Demonstrating results
Imagine if, instead of waiting until after a person has lost a limb to galvanize a collaborative care team, we were able to provide such care the moment someone is diagnosed with diabetes or another condition that puts the feet at risk. We have ample evidence from the literature that collaborative foot care is both effective and efficient: with the introduction of a multidisciplinary foot team in Ipswich, UK, the incidence of total amputations among patients with diabetes decreased 70% over 11 years, while a four-year retrospective study in a military center showed an 82% decrease in lower-limb amputations among diabetics in a military center thanks to a “focused limb preservation team.” An article in the Journal of Vascular Surgery states:

A team of dedicated specialists is required to prevent lower extremity amputation in persons with diabetes, because it would be exceedingly rare to find one practitioner   capable of managing all aspects of care for the complicated diabetic foot…Individual team members should focus on one or more of the ‘steps’ in the pathway to amputation, but certainly, screening and prevention, wound healing, infection management and revascularization are paramount.

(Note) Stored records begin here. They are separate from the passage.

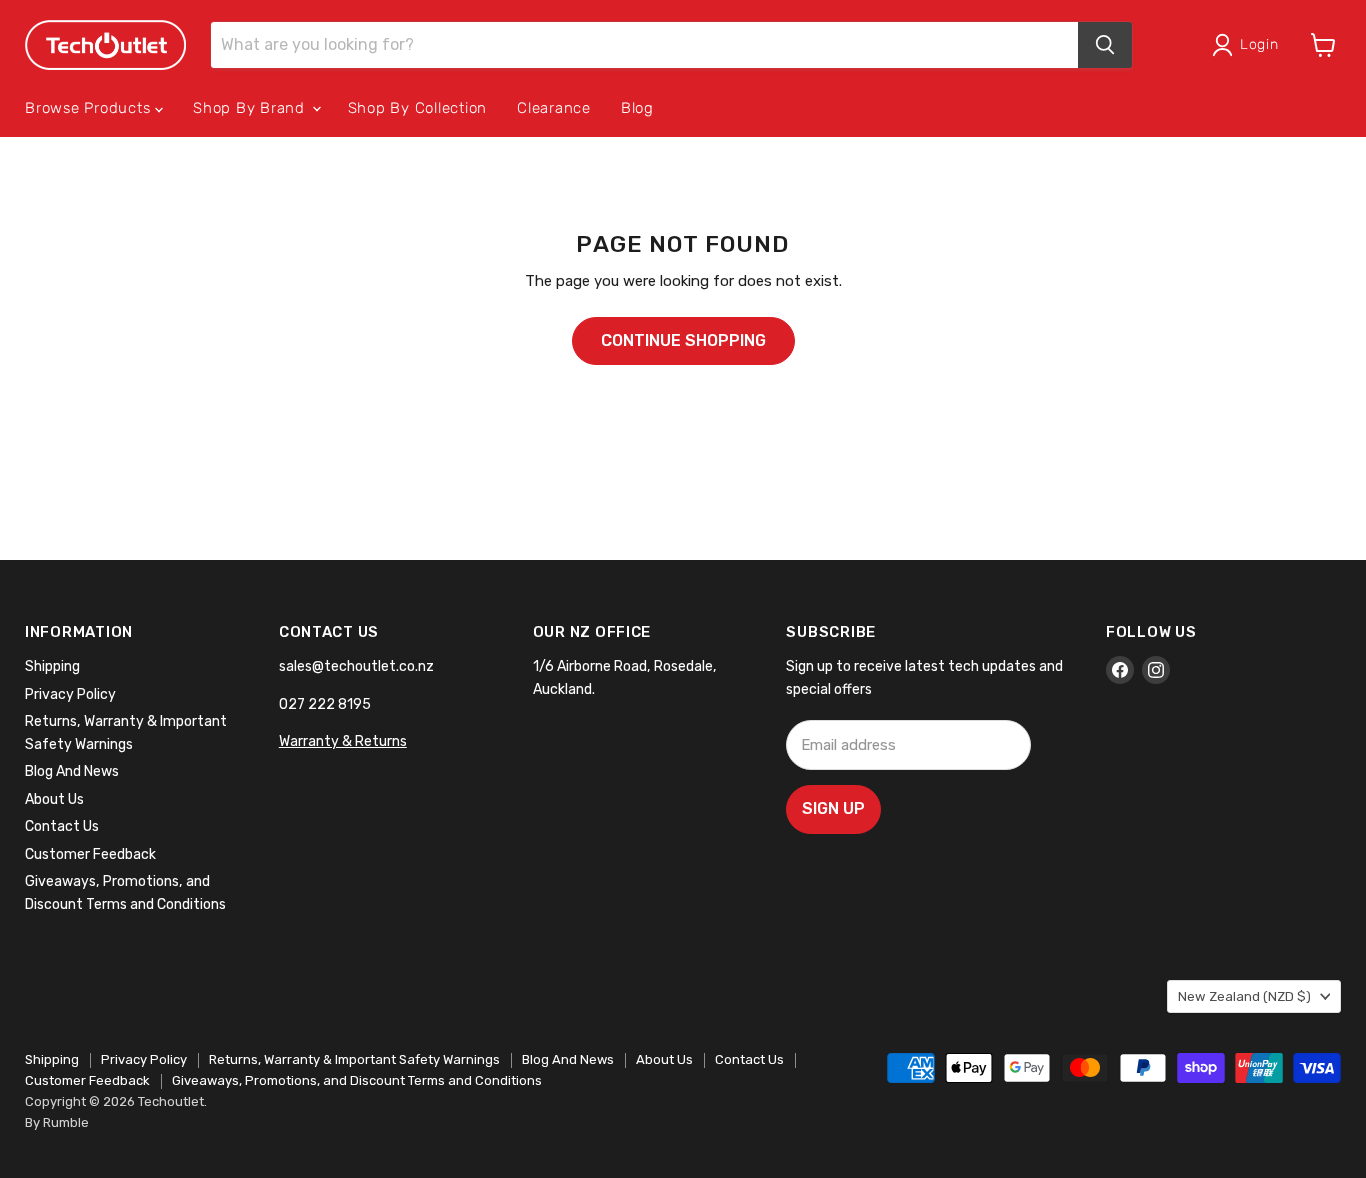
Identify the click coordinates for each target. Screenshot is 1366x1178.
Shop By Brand (251, 108)
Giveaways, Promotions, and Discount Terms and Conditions (357, 1080)
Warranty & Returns (343, 741)
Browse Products (90, 108)
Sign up (833, 808)
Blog (637, 108)
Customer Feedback (90, 854)
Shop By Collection (418, 108)
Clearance (554, 108)
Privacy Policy (70, 694)
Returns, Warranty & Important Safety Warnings (354, 1059)
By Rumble (57, 1122)
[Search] (1105, 45)
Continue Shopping (683, 340)
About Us (54, 799)
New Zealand (1244, 996)
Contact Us (62, 826)
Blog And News (72, 771)
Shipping (52, 666)
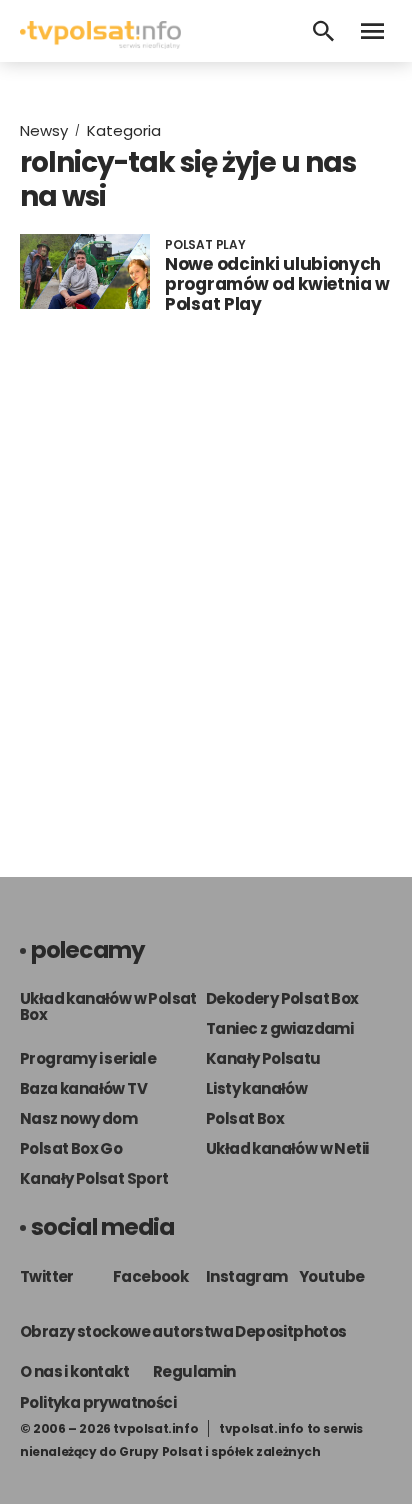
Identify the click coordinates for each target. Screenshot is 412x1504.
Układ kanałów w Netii (287, 1148)
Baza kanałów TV (83, 1088)
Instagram (247, 1276)
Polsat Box (245, 1118)
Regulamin (194, 1371)
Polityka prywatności (98, 1402)
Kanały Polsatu (263, 1058)
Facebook (150, 1276)
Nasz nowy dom (78, 1118)
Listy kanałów (256, 1088)
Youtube (332, 1276)
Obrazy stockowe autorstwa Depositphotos (183, 1331)
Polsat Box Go (71, 1148)
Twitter (47, 1276)
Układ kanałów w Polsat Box (108, 1006)
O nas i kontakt (74, 1371)
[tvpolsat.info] (100, 43)
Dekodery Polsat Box (282, 998)
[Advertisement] (206, 601)
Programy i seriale (88, 1058)
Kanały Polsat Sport (94, 1178)
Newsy (44, 130)
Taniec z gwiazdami (279, 1028)
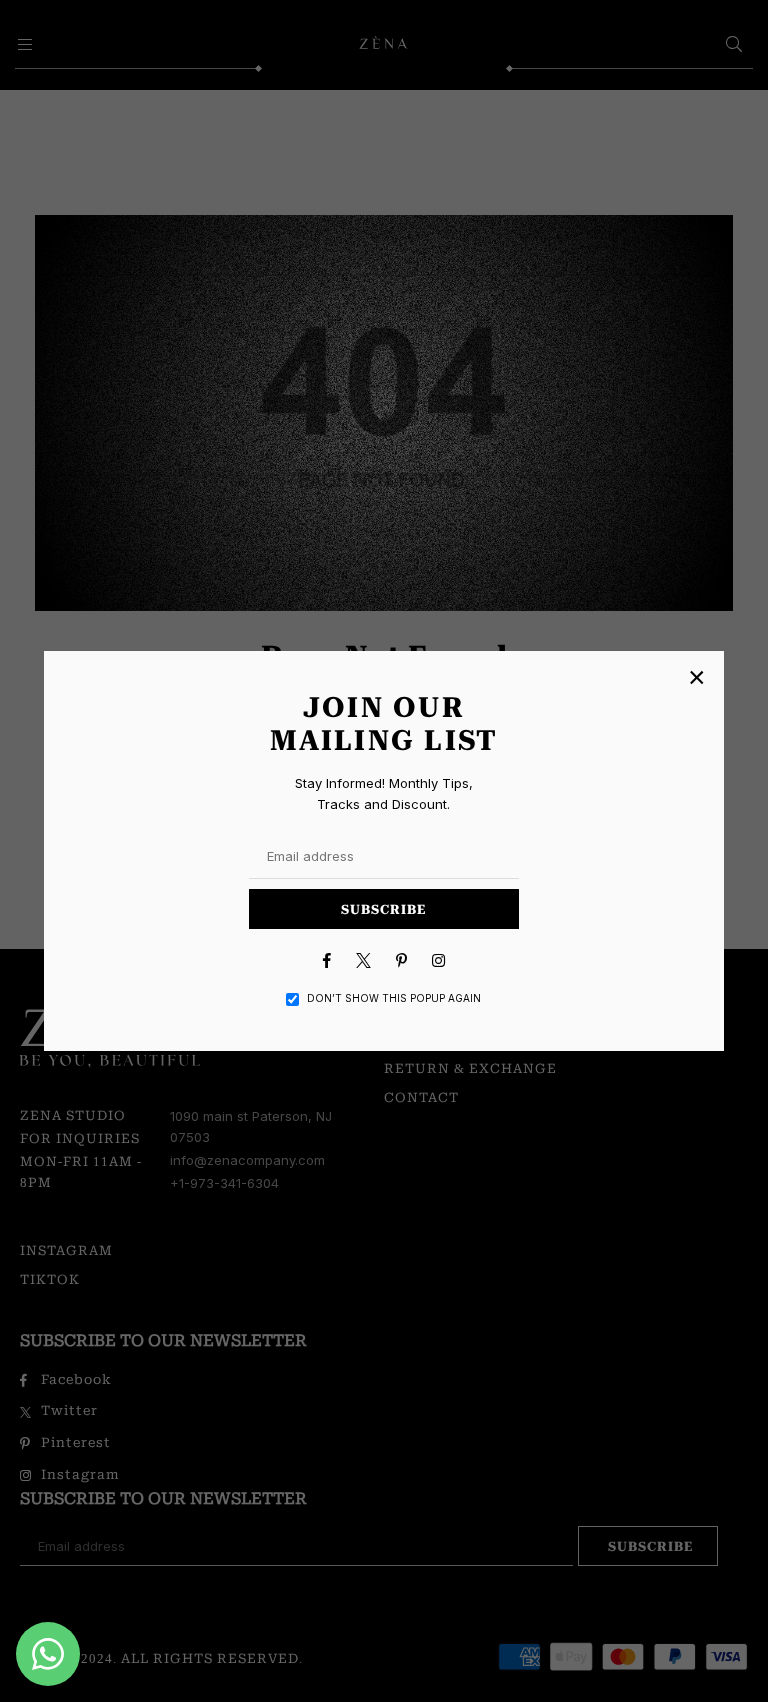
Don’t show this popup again (394, 998)
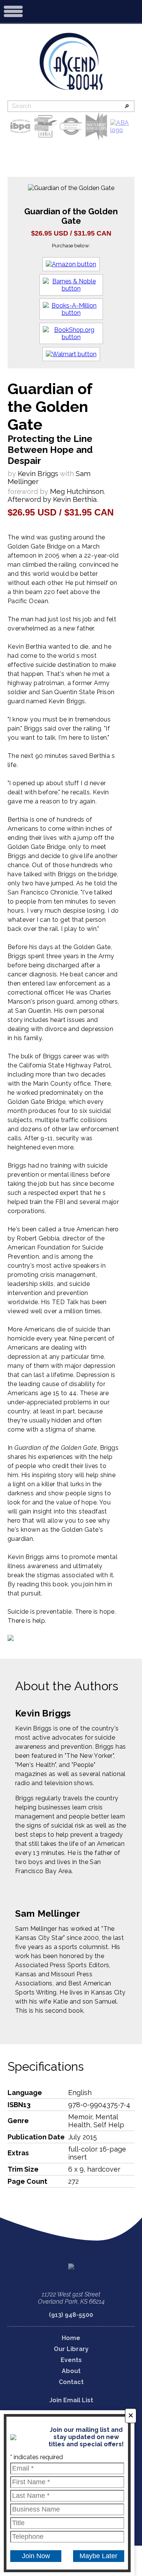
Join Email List (71, 2400)
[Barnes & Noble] (71, 285)
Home (71, 2338)
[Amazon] (71, 264)
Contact (71, 2382)
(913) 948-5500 (71, 2314)
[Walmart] (71, 354)
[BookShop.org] (71, 333)
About (71, 2371)
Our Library (71, 2349)
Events (71, 2360)
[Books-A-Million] (71, 309)
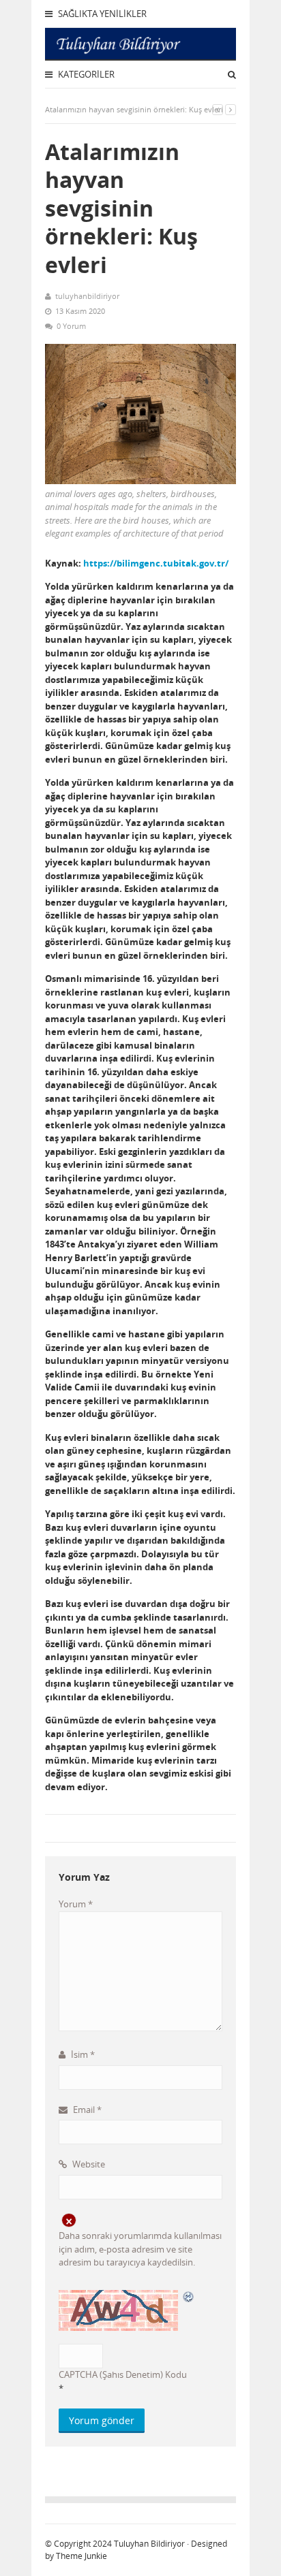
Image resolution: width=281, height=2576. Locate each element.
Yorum (76, 1904)
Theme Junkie (81, 2556)
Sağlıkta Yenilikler (101, 13)
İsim (82, 2054)
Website (87, 2164)
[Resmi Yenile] (188, 2296)
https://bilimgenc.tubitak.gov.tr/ (155, 563)
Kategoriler (85, 74)
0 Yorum (71, 326)
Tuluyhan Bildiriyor (149, 2543)
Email (86, 2109)
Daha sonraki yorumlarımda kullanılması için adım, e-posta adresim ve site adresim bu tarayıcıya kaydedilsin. (140, 2248)
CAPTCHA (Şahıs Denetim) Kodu (123, 2374)
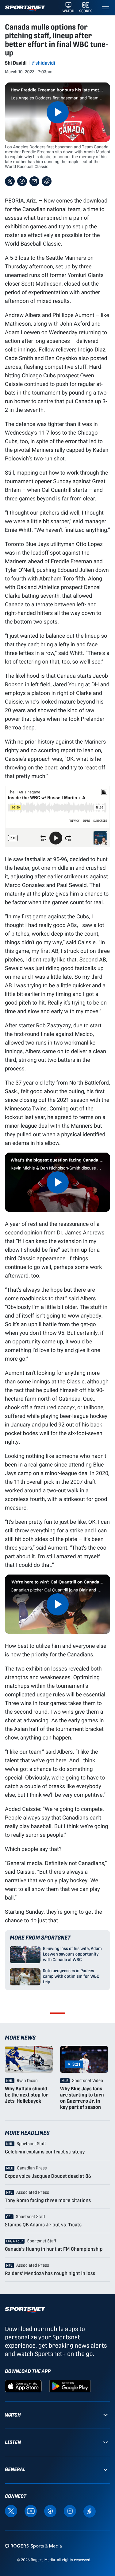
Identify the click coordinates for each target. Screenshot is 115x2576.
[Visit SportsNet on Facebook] (50, 2511)
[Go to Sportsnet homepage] (25, 8)
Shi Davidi (16, 63)
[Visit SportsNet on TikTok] (89, 2511)
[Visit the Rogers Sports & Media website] (33, 2546)
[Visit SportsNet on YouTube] (31, 2511)
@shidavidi (43, 63)
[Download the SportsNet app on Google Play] (70, 2386)
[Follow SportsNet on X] (11, 2511)
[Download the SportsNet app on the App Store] (23, 2386)
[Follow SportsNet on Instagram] (70, 2511)
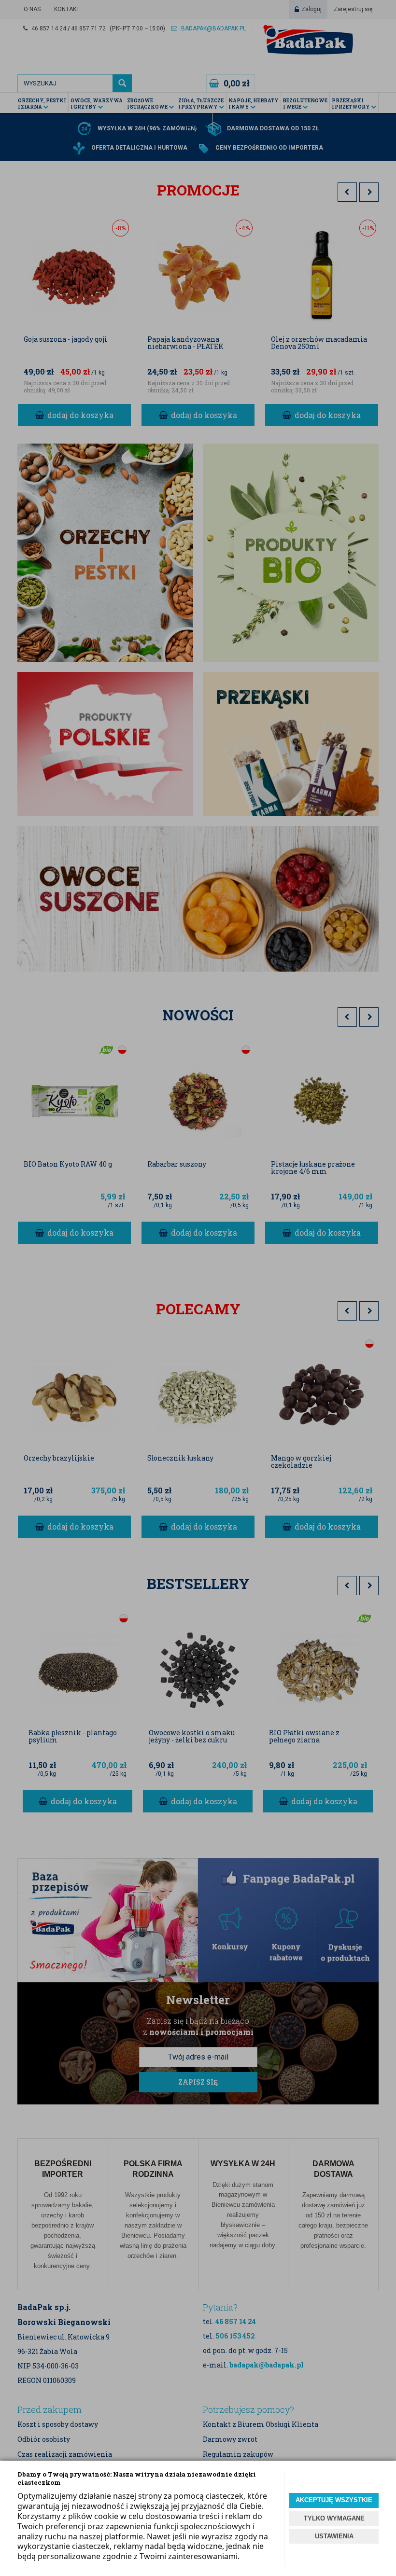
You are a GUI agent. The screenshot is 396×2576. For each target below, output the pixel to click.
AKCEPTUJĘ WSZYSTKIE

Why don’t we have collaborative care teams working with people with diabetes in the United States? For the same reason the wound care center at Adventist depends on a grant from the Amputee Coalition:  Currently, hospital wound centers are reimbursed for treating wounds, not for preventing them. An exception is the Veterans Administration system, which does provide collaborative care. In the civilian sector, if no one pays for it, it doesn’t happen.

But we remain hopeful. The Amputee Coalition’s Limb Loss Task Force is striving to develop model systems that will both take care of people with limb loss and prevent limb loss in those at risk. We are working with the National Institutes of Disability and Rehabilitation Research, which funds model systems of care for spinal cord injury, brain injury and burn care, to see if we can create a fourth center for limb loss and limb preservation. From there, we could grow the standard of care at the community level. Meanwhile we are trying to raise awareness one practitioner at a time.